Mis en ligne le mercredi 30 janvier 2008 ; mis à jour le jeudi 31 janvier 2008.

Publié dans le numéro VI (octobre-novembre 2007)

Hervé, 48 ans, prêtre

Pour faire un prêtre, mon Dieu que c’est long. J’étais chrétien comme un jeune chrétien qui trouve que c’est bien, c’est la religion de mes parents, comme je suis pas un garçon révolutionnaire, j’ai pas tout envoyé promener. Jésus le Christ, oh bien sûr je pouvais dire beaucoup de choses, j’avais je crois un bon discours, mais comme je peux parler de Vercingétorix ou de Pasteur. Donc à l’époque j’étais étudiant à l’école du génie rural des eaux et forêts et on faisait de temps en temps des exercices pour l’inventaire forestier par stéréoscopie, donc l’avion prend des photos toutes les deux secondes, et on a deux photos et à un moment les choses se mettent en trois dimensions, une évidence quoi. J’ai vécu une expérience analogue en me confessant. Des choses toutes simples hein, j’ai dit ce que j’avais à dire, et au moment même où le prêtre me parlait, mon catéchisme qui était là, au lieu d’être des choses diffuses, dispersées, l’une à côté de l’autre, tout s’est mis comme en profondeur. Voilà, une certitude ressentie. Et donc je peux tout à fait le dater : 18 décembre 1981, voilà, en fin d’après-midi. Je sais le retrouver comme une expérience qui n’est pas passée, comme une expérience d’aujourd’hui.

C’est comme dans une histoire d’amour je pense, même si j’ai jamais été amoureux. On voit les signes de Dieu et petit à petit y a une cohérence qui s’exprime. Et puis après en répondant à ces signes, eh ben en nous y a une plénitude qui advient. De célébrer la messe avec une assemblée, de voir des visages, de connaître des histoires, de les présenter à Dieu, amène vraiment une plénitude de cœur. Alors comment l’expliquer plus ? C’est pas simple. Y a une paix, y a une joie, qui est là. Et puis y a un désir d’aller plus loin, une universalité qui saisit notre cœur. Je pourrais me recroqueviller... Mais non, j’ai quelque chose qui brûle mon cœur, voilà, j’ai envie de le dire, c’est aussi ma joie de pouvoir parler.
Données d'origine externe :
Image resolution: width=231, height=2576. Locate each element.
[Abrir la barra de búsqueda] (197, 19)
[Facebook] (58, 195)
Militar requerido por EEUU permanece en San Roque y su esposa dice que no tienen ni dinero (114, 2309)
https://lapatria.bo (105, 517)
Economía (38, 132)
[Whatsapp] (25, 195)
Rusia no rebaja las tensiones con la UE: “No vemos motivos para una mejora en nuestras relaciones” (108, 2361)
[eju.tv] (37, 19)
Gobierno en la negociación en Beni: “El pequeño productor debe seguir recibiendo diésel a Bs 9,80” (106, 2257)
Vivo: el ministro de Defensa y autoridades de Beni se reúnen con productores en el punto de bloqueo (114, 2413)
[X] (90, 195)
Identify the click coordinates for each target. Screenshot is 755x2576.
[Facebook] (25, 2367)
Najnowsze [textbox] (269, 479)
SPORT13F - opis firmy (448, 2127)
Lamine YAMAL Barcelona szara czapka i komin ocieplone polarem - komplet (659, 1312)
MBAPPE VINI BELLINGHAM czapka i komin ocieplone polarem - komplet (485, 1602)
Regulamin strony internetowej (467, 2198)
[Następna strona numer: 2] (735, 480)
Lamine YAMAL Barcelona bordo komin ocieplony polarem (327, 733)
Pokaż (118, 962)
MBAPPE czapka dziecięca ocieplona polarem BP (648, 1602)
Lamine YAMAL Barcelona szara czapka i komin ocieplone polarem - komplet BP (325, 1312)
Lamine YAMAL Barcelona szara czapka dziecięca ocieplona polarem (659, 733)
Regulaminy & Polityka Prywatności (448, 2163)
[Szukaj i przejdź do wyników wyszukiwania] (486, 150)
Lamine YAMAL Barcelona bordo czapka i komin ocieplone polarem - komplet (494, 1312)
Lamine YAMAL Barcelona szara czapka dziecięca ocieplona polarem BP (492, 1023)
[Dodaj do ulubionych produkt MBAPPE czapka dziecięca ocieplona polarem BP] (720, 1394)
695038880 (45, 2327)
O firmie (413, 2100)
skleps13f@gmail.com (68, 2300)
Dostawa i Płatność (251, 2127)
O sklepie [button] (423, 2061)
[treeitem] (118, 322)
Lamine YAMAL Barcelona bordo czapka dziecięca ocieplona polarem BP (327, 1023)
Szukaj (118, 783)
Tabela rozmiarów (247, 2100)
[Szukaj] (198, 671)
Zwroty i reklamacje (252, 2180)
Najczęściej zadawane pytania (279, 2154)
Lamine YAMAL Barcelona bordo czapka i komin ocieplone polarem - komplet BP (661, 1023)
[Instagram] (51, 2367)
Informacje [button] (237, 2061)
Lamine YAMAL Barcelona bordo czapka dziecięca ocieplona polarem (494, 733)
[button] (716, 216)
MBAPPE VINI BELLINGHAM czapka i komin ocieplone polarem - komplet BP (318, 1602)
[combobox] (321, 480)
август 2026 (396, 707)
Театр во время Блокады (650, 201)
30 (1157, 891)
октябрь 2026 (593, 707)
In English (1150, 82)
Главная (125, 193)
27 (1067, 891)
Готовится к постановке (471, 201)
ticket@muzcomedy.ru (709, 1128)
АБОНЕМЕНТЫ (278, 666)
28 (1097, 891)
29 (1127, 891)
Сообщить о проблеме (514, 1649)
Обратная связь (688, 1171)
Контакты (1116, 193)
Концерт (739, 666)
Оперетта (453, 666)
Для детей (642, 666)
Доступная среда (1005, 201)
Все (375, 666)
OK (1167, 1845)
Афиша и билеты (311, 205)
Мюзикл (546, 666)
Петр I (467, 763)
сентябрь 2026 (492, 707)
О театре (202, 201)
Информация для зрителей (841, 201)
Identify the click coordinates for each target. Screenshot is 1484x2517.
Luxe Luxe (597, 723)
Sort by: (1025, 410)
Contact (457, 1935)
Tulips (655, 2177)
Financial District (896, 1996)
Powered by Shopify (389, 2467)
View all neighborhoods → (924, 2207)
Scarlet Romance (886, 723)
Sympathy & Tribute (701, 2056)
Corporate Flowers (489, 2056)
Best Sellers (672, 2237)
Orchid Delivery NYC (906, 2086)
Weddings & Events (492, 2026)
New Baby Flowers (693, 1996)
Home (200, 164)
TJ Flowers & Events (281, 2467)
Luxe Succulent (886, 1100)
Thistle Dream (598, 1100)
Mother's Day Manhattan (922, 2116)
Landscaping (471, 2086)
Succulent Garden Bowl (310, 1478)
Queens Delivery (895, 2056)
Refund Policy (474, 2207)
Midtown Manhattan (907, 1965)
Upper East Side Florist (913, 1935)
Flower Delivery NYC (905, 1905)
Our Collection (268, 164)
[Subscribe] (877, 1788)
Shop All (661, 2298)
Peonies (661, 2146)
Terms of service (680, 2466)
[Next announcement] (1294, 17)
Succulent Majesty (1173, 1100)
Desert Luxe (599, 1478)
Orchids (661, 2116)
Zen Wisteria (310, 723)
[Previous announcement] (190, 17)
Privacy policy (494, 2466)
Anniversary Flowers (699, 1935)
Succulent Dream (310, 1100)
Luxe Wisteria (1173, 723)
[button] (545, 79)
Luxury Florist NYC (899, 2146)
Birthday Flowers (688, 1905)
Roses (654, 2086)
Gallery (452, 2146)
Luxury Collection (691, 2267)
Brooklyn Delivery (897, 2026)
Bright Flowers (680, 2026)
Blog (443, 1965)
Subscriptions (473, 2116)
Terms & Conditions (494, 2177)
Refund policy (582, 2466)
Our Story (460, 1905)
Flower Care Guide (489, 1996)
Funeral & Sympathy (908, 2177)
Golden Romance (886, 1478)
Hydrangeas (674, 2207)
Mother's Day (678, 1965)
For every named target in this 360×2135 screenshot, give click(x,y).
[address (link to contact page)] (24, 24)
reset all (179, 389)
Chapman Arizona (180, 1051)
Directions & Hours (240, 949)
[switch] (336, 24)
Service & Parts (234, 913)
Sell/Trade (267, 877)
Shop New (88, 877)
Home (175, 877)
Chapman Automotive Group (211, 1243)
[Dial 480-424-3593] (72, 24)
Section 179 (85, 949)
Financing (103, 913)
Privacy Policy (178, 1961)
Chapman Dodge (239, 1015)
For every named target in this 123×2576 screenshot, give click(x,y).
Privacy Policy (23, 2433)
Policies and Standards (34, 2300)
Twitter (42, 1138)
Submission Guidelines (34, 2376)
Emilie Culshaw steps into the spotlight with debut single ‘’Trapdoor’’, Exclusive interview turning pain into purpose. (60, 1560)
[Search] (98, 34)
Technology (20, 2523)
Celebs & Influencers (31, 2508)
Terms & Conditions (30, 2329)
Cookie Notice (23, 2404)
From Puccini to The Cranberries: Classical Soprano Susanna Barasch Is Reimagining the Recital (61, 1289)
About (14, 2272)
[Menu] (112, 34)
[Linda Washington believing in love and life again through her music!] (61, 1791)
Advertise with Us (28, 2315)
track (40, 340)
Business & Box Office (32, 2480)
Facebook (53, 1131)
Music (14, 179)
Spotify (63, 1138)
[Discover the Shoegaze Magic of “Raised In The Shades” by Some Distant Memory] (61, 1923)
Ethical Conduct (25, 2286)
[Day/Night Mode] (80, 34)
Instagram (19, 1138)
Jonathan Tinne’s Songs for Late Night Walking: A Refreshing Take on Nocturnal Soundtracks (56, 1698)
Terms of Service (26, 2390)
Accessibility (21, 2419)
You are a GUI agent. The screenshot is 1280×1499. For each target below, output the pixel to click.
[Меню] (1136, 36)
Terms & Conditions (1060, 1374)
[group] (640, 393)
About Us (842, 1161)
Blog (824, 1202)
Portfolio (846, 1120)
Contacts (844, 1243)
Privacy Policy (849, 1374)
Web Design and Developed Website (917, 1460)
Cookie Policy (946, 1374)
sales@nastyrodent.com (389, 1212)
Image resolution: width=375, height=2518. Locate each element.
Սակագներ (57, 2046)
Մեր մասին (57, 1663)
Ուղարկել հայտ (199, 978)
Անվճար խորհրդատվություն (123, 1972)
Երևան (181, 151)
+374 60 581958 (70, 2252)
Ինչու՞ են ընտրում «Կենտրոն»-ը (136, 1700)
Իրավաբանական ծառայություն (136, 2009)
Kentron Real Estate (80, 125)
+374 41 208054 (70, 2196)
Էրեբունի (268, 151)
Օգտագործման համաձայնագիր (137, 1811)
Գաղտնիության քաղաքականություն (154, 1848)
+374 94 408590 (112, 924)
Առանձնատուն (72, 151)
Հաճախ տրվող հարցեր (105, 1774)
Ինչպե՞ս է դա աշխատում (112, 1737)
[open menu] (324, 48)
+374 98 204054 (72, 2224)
Même si la parole invite au silence de la prière... faut bien dire quelque chose pour introduire. Bien sûr, prendre la parole, y a toujours un risque de trahir, de pas se faire comprendre, de parler à côté, parce que... je parle à des personnes, faut trouver quelque chose qui va les nourrir, qui va les bouger, voilà. Moi le dimanche j’ai besoin de voir les visages de mes paroissiens, alors je vais passer les cinq dernières minutes à accueillir tout le monde, et pour moi c’est important. Sinon j’aurais l’impression de célébrer avec une assemblée que je ne connais pas. Et puis sinon y a la préparation en amont, pour l’homélie, je travaille l’Évangile avant, je prie, et puis y a souvent des idées qui viennent. Parfois elles ne viennent pas, eh bien je ne m’inquiète pas, voilà... et puis de fait, quand j’arrive pour faire l’homélie, soit je vois que ce que j’ai préparé correspond, soit il me vient quelque chose... Toujours c’est de l’improvisation, pas obligatoirement sur le fond, mais sur la forme, sûr. Après comme vous voyez, j’ai quand même une capacité à parler, donc ça aide. Et je m’appuie beaucoup moi dans mon homélie sur mon assemblée, j’aime que mon assemblée réagisse, si une assemblée est amorphe, je sais pas bien si ce que je dis touche... je me dis À qui je parle ?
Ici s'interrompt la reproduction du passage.